The assessment of response differed between the 2 papers but was subjective in both. The patients monitored by Magis et al used headache diaries before and after treatment to assess clinical response. Burns et al used a less quantitative assessment in which the patients were asked to give an overall impression of their response and their use of triptan medications before and after the treatment. They were also asked if they would recommend the treatment to a fellow cluster sufferer. No blinding of treatment was possible since paresthesias indicated that stimulation was occurring. However, frequent technical problems with battery life and electrode migration lead to interruption of the stimulation with increase in cluster-attack frequency and severity. The stimulation was also intermittently discontinued in order to monitor response. These interruptions were not blinded as the patients knew when the stimulation was no longer operating because the paresthesias disappeared.
The outcomes reported by both sets of investigators were encouraging. Both studies found that most patients had decreased cluster attack pain and frequency that persisted over months. Magis et al reported that 2 patients were pain free after follow-up of 16 and 22 months. Three patients had 90% reduction in attack frequency and 2 patients had improvement of around 40%. Length of follow-up was variable but was greater than 3 months for all the patients. One patient who had no benefit at 4 months with intolerable paresthesias discontinued treatment. Seven out of 8 patients were able to decrease medication use. These patients all had unilateral stimulation on the side of the headaches.
Burns et al followed their 8 patients for a range of 6-27 months of bilateral stimulation. Two patients had marked improvement and would recommend treatment. Three patients had only moderate improvement but would still recommend treatment. One patient had only mild improvement and would not recommend treatment. The benefit accrued over weeks but appeared relatively durable.
Both groups of patients had frequent technical malfunctions requiring surgical replacement of batteries and electrodes. However, unlike other surgical treatments, specifically deep brain stimulation of the hypothalamus, there were no serious complications of treatment. Patients were selected based on the refractoriness of the headaches, and the pre-implantation response to occipital nerve block did not seem to predict the outcome of successful occipital nerve stimulation.

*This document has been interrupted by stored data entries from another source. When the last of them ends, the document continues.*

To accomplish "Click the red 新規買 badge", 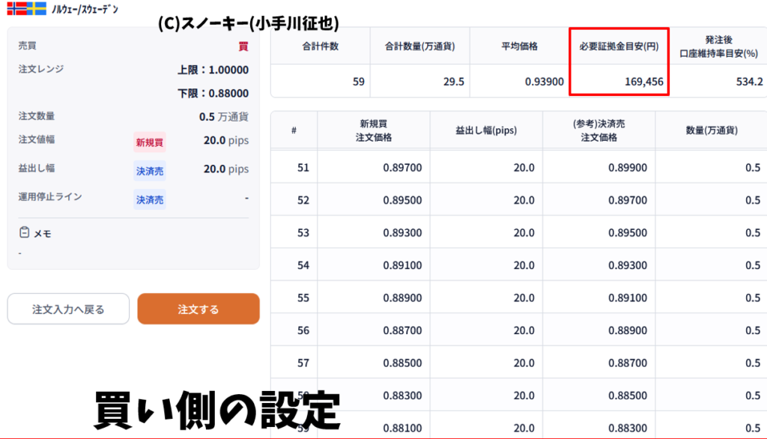I will coord(149,142).
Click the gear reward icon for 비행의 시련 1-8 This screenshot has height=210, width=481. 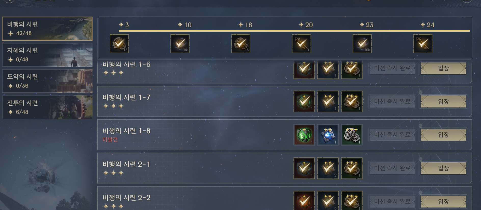pos(352,135)
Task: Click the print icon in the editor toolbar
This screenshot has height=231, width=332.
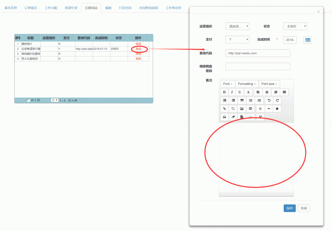Action: (x=224, y=117)
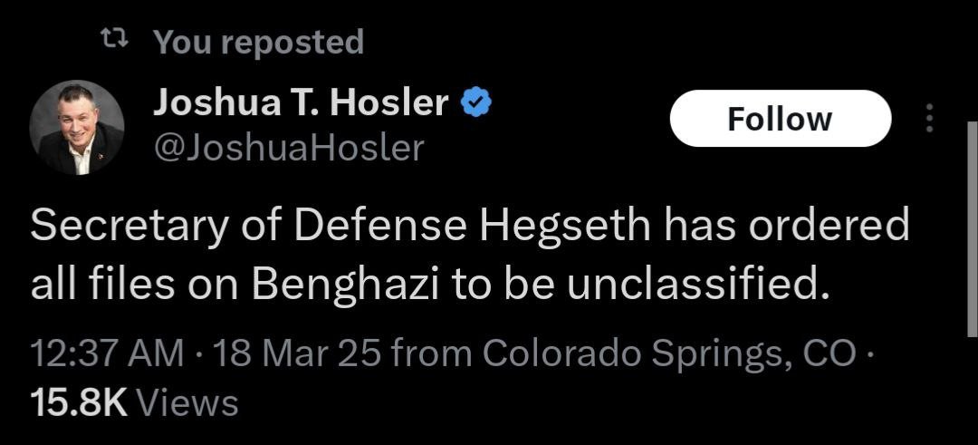Open Joshua T. Hosler's profile picture
This screenshot has height=445, width=978.
pyautogui.click(x=76, y=126)
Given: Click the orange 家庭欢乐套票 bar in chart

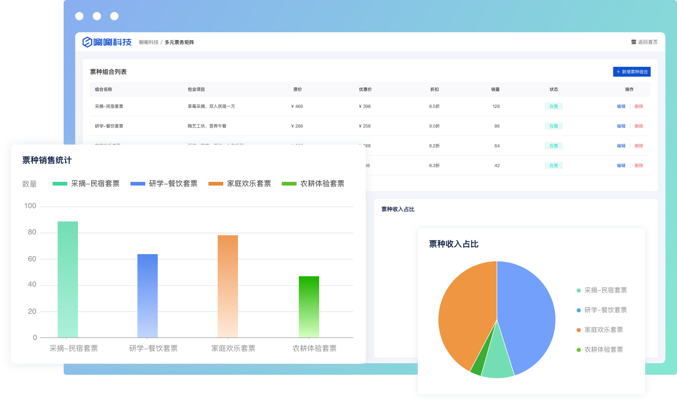Looking at the screenshot, I should click(x=228, y=285).
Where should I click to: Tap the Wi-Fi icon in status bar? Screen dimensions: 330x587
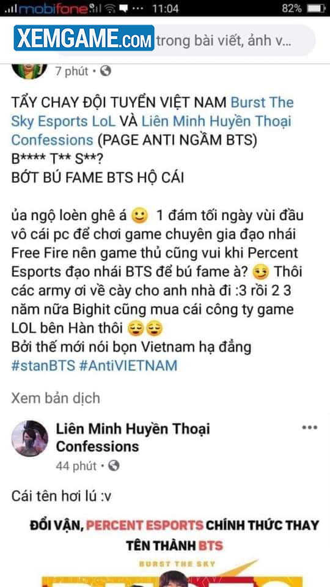pos(109,8)
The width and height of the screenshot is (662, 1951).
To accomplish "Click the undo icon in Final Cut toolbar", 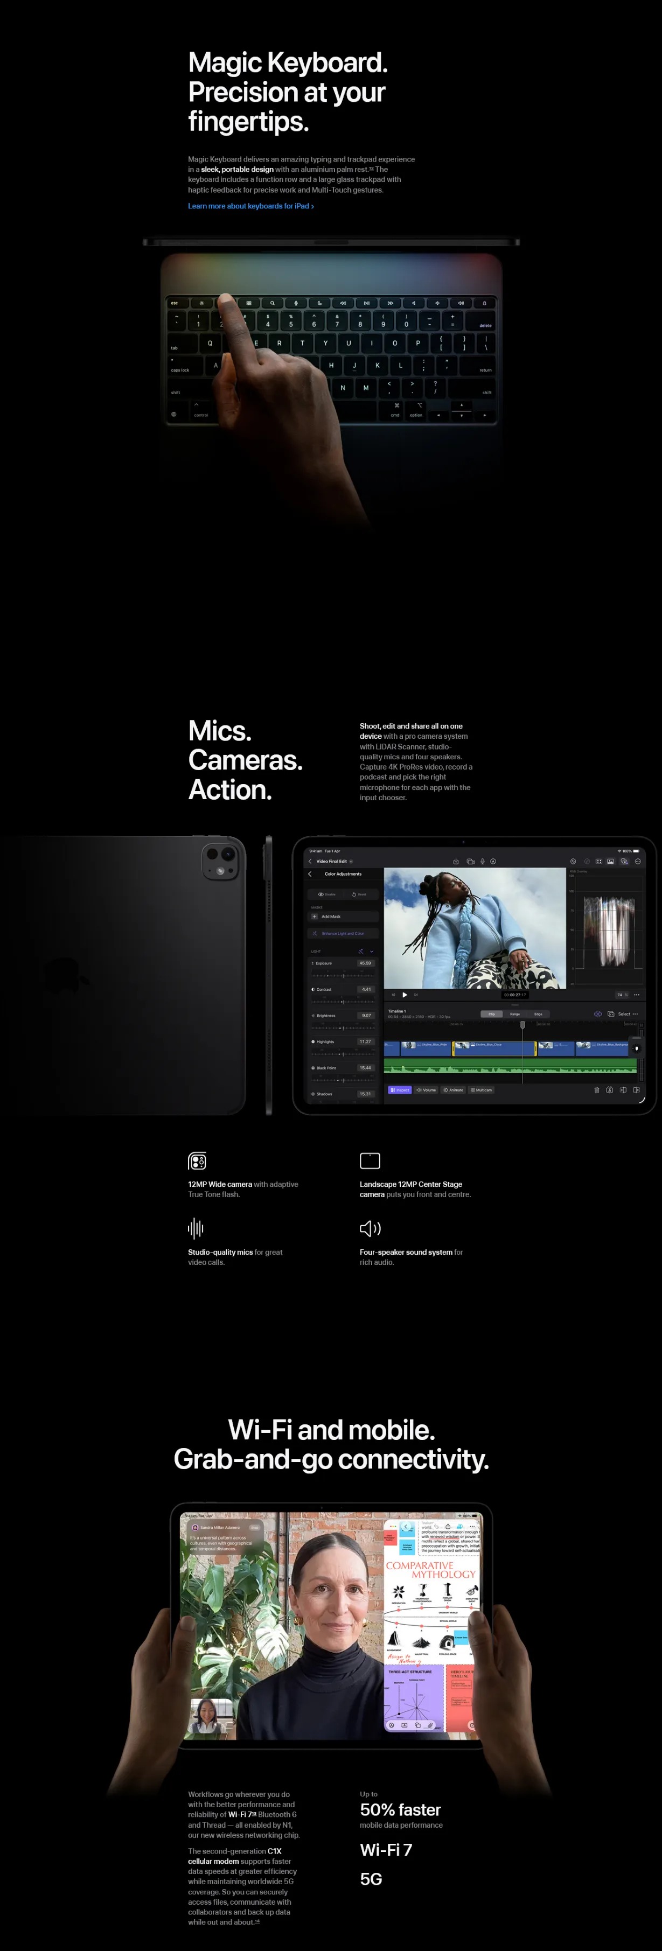I will tap(573, 861).
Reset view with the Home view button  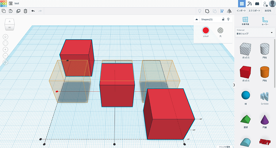pos(6,37)
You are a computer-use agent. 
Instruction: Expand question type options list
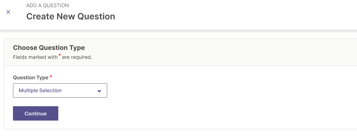tap(60, 90)
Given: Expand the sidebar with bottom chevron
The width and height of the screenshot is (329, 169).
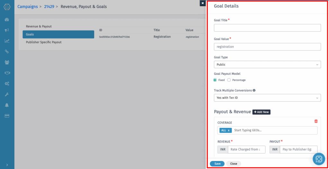Looking at the screenshot, I should 7,165.
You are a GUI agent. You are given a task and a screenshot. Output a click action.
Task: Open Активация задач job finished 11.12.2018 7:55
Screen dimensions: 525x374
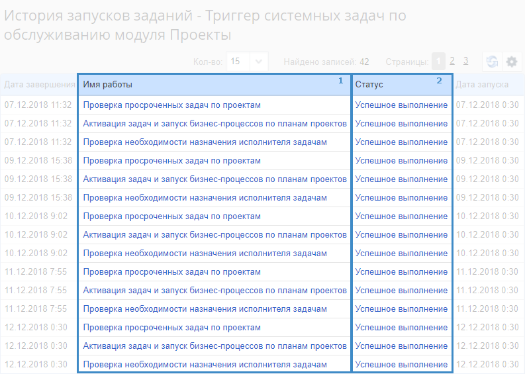click(215, 290)
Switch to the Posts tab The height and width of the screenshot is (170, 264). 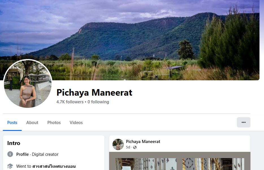pos(12,123)
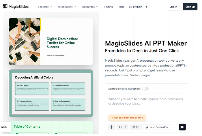The height and width of the screenshot is (136, 202).
Task: Click the Sign up button
Action: point(190,7)
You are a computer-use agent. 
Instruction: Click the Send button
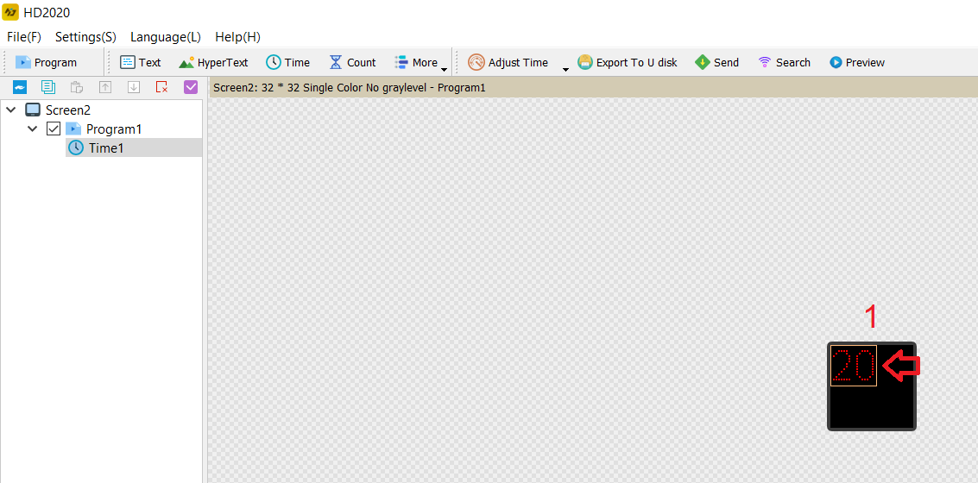(716, 62)
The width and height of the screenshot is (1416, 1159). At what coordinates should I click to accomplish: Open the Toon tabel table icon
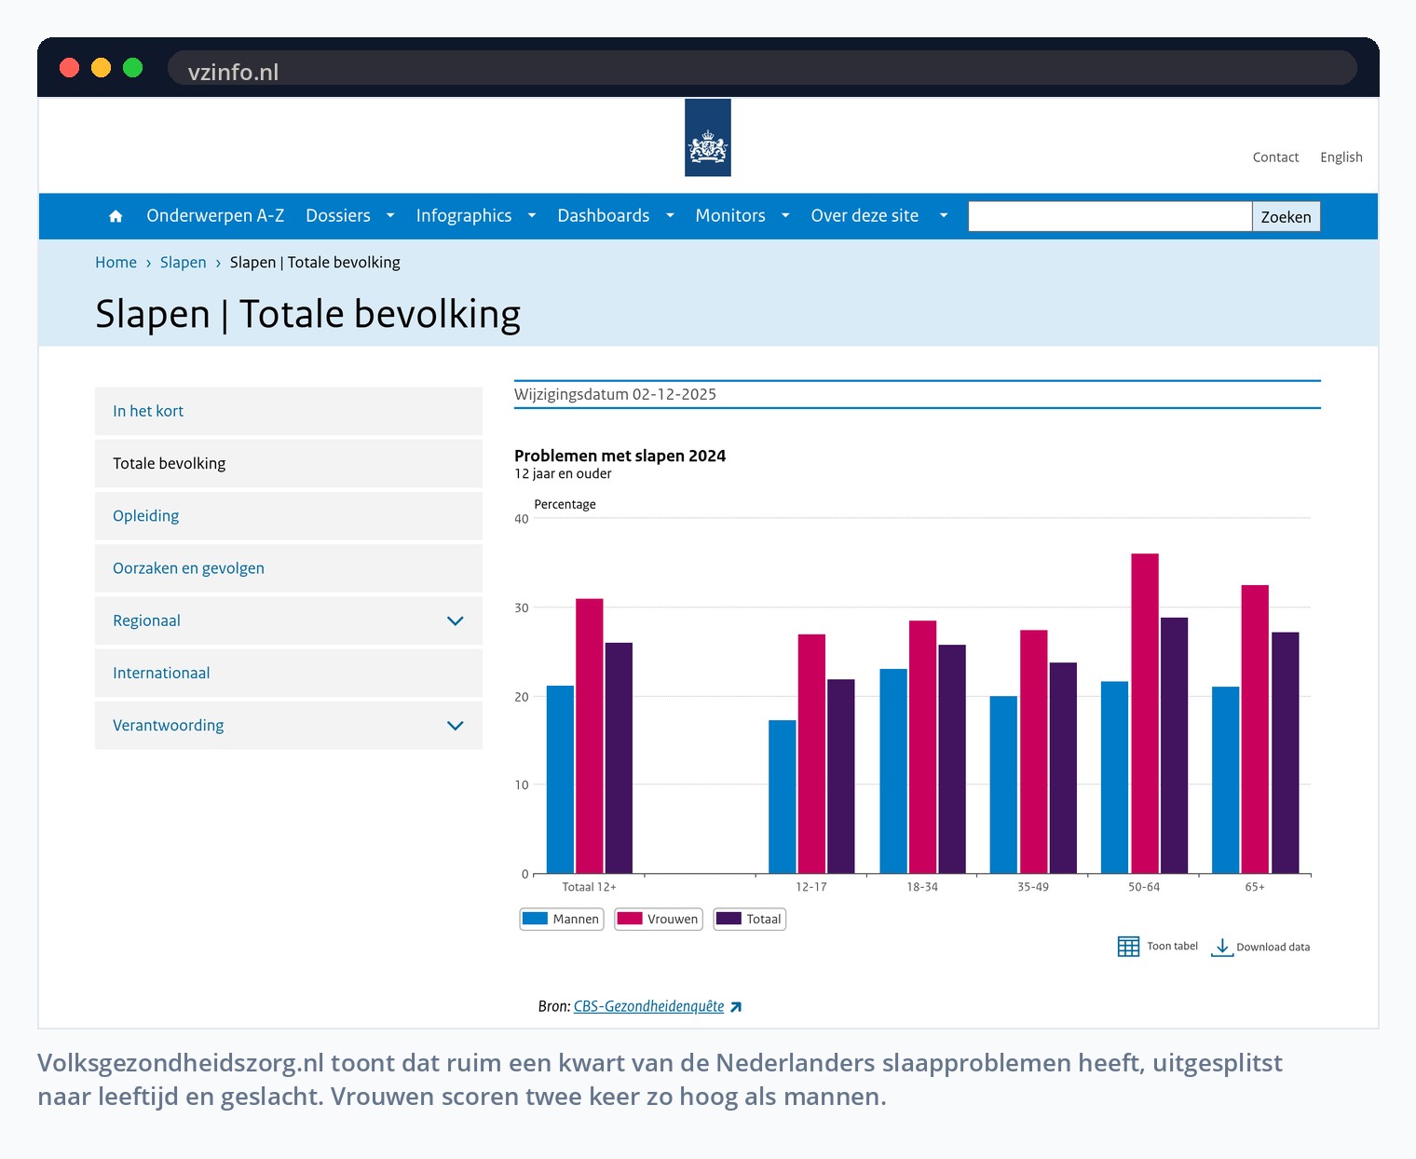[x=1128, y=947]
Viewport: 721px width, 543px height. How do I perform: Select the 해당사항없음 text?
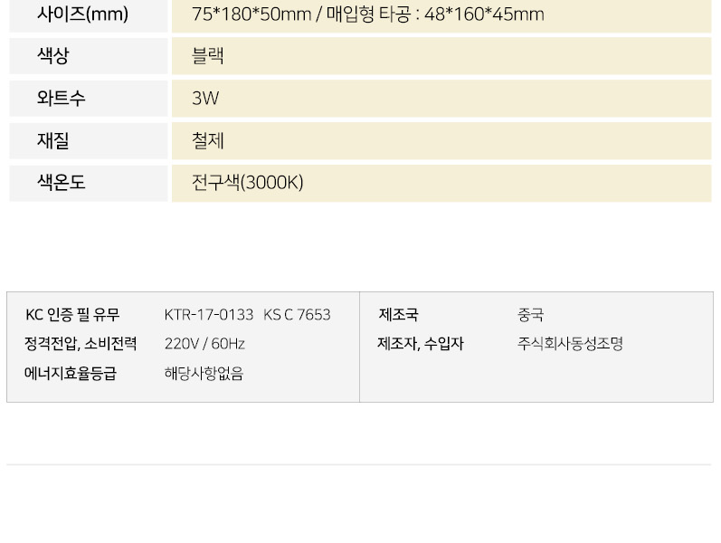(204, 373)
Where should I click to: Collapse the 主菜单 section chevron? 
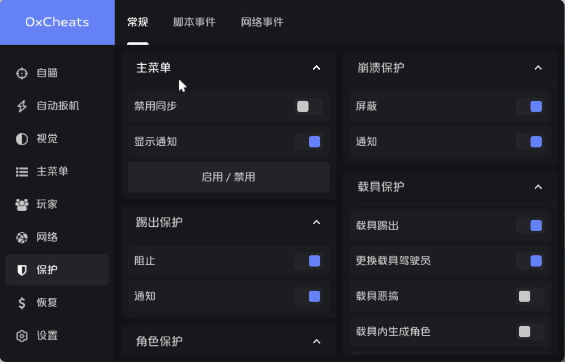click(x=316, y=68)
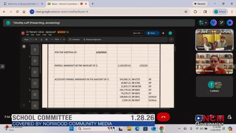Click the Gemini sparkle icon in Meet

pos(230,23)
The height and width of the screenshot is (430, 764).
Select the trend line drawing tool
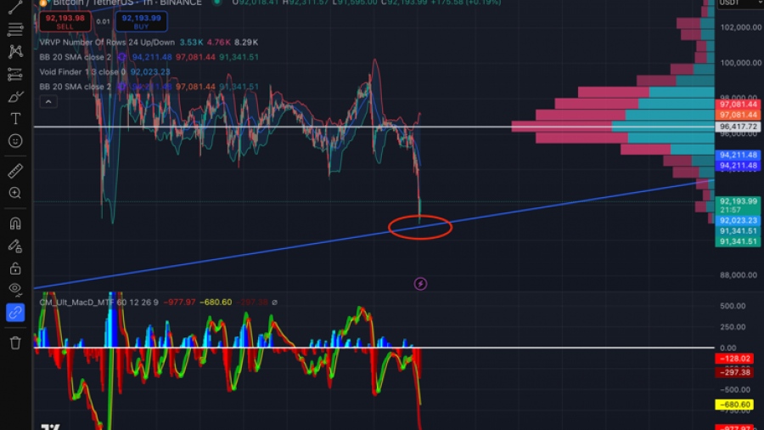tap(15, 7)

Patients with drug-resistant chronic cluster headaches have an existence dominated by unpredictable, unrelenting pain, and are desperate for any treatment that offers a modicum of relief. The patients in these studies were taking large quantities of medications with minimal benefit and were willing to undergo multiple surgical procedures to obtain benefit. The results are encouraging, even if the pathophysiological mechanism to explain it is elusive. The technique appears to be safe with only frustrating technical glitches. The lack of blinding was, probably, only of minimal consequence given the refractoriness of the pain. The similar result with either unilateral or bilateral stimulation is curious and needs further study. The results with unilateral stimulation are encouraging enough to indicate that the treatment should be unilateral, at least initially, in the appropriate patient with unilateral symptoms. These 2 papers give hope to a group of patients who are despondent and frustrated. For the appropriate patient who understands the uncertainty of the individual response, occipital nerve stimulation can offer hope of an existence with decreased pain.